Exercise aim
Word for word, set down the entries that follow.

[Dataset entries]
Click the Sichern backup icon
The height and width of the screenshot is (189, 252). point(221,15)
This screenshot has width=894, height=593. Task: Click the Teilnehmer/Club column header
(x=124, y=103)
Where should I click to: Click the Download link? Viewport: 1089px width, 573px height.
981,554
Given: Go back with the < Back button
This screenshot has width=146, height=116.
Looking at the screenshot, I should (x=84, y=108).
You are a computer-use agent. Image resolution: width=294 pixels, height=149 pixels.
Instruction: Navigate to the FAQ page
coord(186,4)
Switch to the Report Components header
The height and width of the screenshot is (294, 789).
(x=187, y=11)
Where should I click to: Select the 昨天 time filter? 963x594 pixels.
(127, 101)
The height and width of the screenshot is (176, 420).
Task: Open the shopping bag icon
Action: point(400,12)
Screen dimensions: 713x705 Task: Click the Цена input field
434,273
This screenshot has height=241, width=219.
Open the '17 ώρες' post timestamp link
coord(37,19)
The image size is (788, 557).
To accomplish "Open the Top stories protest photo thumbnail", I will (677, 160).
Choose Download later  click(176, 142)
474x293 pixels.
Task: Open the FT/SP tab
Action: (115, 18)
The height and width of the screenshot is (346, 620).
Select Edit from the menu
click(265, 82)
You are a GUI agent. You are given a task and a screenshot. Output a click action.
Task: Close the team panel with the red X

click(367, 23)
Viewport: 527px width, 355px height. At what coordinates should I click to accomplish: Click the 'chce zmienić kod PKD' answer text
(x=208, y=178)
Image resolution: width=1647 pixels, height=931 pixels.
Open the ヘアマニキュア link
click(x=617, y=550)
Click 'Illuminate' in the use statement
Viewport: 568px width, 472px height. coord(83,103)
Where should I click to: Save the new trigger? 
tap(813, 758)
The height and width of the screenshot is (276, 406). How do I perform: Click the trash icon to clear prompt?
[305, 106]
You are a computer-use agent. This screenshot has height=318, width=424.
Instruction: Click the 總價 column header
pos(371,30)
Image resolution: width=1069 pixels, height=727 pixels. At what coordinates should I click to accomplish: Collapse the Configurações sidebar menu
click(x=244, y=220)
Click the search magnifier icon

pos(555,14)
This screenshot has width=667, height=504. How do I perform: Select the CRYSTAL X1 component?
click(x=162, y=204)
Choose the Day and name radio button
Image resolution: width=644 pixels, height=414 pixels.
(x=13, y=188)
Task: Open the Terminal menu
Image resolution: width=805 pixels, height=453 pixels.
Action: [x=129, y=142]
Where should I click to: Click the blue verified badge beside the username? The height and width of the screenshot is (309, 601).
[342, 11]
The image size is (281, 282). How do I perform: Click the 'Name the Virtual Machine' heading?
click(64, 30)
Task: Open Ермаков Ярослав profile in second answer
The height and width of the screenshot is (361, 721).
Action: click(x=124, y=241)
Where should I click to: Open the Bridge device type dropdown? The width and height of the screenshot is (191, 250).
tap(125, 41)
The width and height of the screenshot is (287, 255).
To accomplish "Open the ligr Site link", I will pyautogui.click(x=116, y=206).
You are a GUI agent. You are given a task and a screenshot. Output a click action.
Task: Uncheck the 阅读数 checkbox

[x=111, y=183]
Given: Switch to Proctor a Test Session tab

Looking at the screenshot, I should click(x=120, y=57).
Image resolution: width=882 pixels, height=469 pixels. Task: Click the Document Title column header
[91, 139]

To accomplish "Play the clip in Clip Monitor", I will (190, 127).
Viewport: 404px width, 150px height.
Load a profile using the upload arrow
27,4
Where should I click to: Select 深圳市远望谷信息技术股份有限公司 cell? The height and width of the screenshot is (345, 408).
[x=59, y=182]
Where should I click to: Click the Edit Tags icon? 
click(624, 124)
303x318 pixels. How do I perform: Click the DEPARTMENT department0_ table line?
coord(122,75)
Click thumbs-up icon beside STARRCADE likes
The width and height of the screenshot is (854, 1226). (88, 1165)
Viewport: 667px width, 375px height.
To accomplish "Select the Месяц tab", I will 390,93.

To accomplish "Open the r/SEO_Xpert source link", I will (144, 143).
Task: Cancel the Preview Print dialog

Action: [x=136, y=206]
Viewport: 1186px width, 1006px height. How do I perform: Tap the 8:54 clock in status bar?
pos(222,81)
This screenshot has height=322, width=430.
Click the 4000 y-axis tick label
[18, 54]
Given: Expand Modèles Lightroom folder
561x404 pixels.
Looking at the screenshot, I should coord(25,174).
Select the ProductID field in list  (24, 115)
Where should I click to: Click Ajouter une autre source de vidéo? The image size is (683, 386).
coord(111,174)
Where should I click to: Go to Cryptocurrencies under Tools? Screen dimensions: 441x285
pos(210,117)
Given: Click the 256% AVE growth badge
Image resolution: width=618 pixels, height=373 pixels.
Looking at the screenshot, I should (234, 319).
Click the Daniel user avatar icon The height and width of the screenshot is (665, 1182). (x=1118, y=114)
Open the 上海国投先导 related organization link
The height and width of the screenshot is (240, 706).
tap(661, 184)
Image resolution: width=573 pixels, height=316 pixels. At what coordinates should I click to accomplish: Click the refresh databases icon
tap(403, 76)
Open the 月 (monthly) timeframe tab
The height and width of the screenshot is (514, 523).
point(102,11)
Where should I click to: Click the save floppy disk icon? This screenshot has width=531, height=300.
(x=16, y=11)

Reply to the exercise
Click the Sichern backup icon
The height and width of the screenshot is (189, 252). point(221,15)
This screenshot has width=894, height=593. Task: Click the Teilnehmer/Club column header
(x=124, y=103)
Where should I click to: Click the Download link? Viewport: 1089px width, 573px height.
981,554
Given: Go back with the < Back button
This screenshot has width=146, height=116.
Looking at the screenshot, I should (x=84, y=108).
You are a computer-use agent. Image resolution: width=294 pixels, height=149 pixels.
Instruction: Navigate to the FAQ page
coord(186,4)
Switch to the Report Components header
The height and width of the screenshot is (294, 789).
(x=187, y=11)
Where should I click to: Select the 昨天 time filter? 963x594 pixels.
(127, 101)
The height and width of the screenshot is (176, 420).
Task: Open the shopping bag icon
Action: point(400,12)
Screen dimensions: 713x705 Task: Click the Цена input field
434,273
This screenshot has height=241, width=219.
Open the '17 ώρες' post timestamp link
coord(37,19)
The image size is (788, 557).
To accomplish "Open the Top stories protest photo thumbnail", I will (677, 160).
Choose Download later  click(176, 142)
474x293 pixels.
Task: Open the FT/SP tab
Action: (115, 18)
The height and width of the screenshot is (346, 620).
Select Edit from the menu
click(265, 82)
You are a GUI agent. You are given a task and a screenshot. Output a click action.
Task: Close the team panel with the red X

click(367, 23)
Viewport: 527px width, 355px height. At what coordinates should I click to accomplish: Click the 'chce zmienić kod PKD' answer text
(x=208, y=178)
Image resolution: width=1647 pixels, height=931 pixels.
Open the ヘアマニキュア link
click(x=617, y=550)
Click 'Illuminate' in the use statement
Viewport: 568px width, 472px height. coord(83,103)
Where should I click to: Save the new trigger? 
tap(813, 758)
The height and width of the screenshot is (276, 406). How do I perform: Click the trash icon to clear prompt?
[305, 106]
You are a computer-use agent. This screenshot has height=318, width=424.
Instruction: Click the 總價 column header
pos(371,30)
Image resolution: width=1069 pixels, height=727 pixels. At what coordinates should I click to accomplish: Collapse the Configurações sidebar menu
click(x=244, y=220)
Click the search magnifier icon

pos(555,14)
This screenshot has width=667, height=504. How do I perform: Select the CRYSTAL X1 component?
click(x=162, y=204)
Choose the Day and name radio button
Image resolution: width=644 pixels, height=414 pixels.
(x=13, y=188)
Task: Open the Terminal menu
Image resolution: width=805 pixels, height=453 pixels.
Action: [x=129, y=142]
Where should I click to: Click the blue verified badge beside the username? The height and width of the screenshot is (309, 601).
[342, 11]
The image size is (281, 282). How do I perform: Click the 'Name the Virtual Machine' heading?
click(64, 30)
Task: Open Ермаков Ярослав profile in second answer
The height and width of the screenshot is (361, 721).
Action: click(x=124, y=241)
Where should I click to: Open the Bridge device type dropdown? The width and height of the screenshot is (191, 250).
tap(125, 41)
The width and height of the screenshot is (287, 255).
To accomplish "Open the ligr Site link", I will pyautogui.click(x=116, y=206).
You are a GUI agent. You are given a task and a screenshot. Output a click action.
Task: Uncheck the 阅读数 checkbox

[x=111, y=183]
Given: Switch to Proctor a Test Session tab

Looking at the screenshot, I should click(x=120, y=57).
Image resolution: width=882 pixels, height=469 pixels. Task: Click the Document Title column header
[91, 139]

To accomplish "Play the clip in Clip Monitor", I will (190, 127).
Viewport: 404px width, 150px height.
Load a profile using the upload arrow
27,4
Where should I click to: Select 深圳市远望谷信息技术股份有限公司 cell? The height and width of the screenshot is (345, 408).
[x=59, y=182]
Where should I click to: Click the Edit Tags icon? 
click(624, 124)
303x318 pixels. How do I perform: Click the DEPARTMENT department0_ table line?
coord(122,75)
Click thumbs-up icon beside STARRCADE likes
The width and height of the screenshot is (854, 1226). (88, 1165)
Viewport: 667px width, 375px height.
To accomplish "Select the Месяц tab", I will 390,93.

To accomplish "Open the r/SEO_Xpert source link", I will (144, 143).
Task: Cancel the Preview Print dialog

Action: [x=136, y=206]
Viewport: 1186px width, 1006px height. How do I perform: Tap the 8:54 clock in status bar?
pos(222,81)
This screenshot has height=322, width=430.
Click the 4000 y-axis tick label
[18, 54]
Given: Expand Modèles Lightroom folder
561x404 pixels.
Looking at the screenshot, I should coord(25,174).
Select the ProductID field in list  (24, 115)
Where should I click to: Click Ajouter une autre source de vidéo? The image size is (683, 386).
coord(111,174)
Where should I click to: Go to Cryptocurrencies under Tools? Screen dimensions: 441x285
pos(210,117)
Given: Click the 256% AVE growth badge
Image resolution: width=618 pixels, height=373 pixels.
Looking at the screenshot, I should (234, 319).
Click the Daniel user avatar icon The height and width of the screenshot is (665, 1182). (x=1118, y=114)
Open the 上海国投先导 related organization link
The height and width of the screenshot is (240, 706).
tap(661, 184)
Image resolution: width=573 pixels, height=316 pixels. At what coordinates should I click to accomplish: Click the refresh databases icon
tap(403, 76)
Open the 月 (monthly) timeframe tab
The height and width of the screenshot is (514, 523).
point(102,11)
Where should I click to: Click the save floppy disk icon? This screenshot has width=531, height=300.
(x=16, y=11)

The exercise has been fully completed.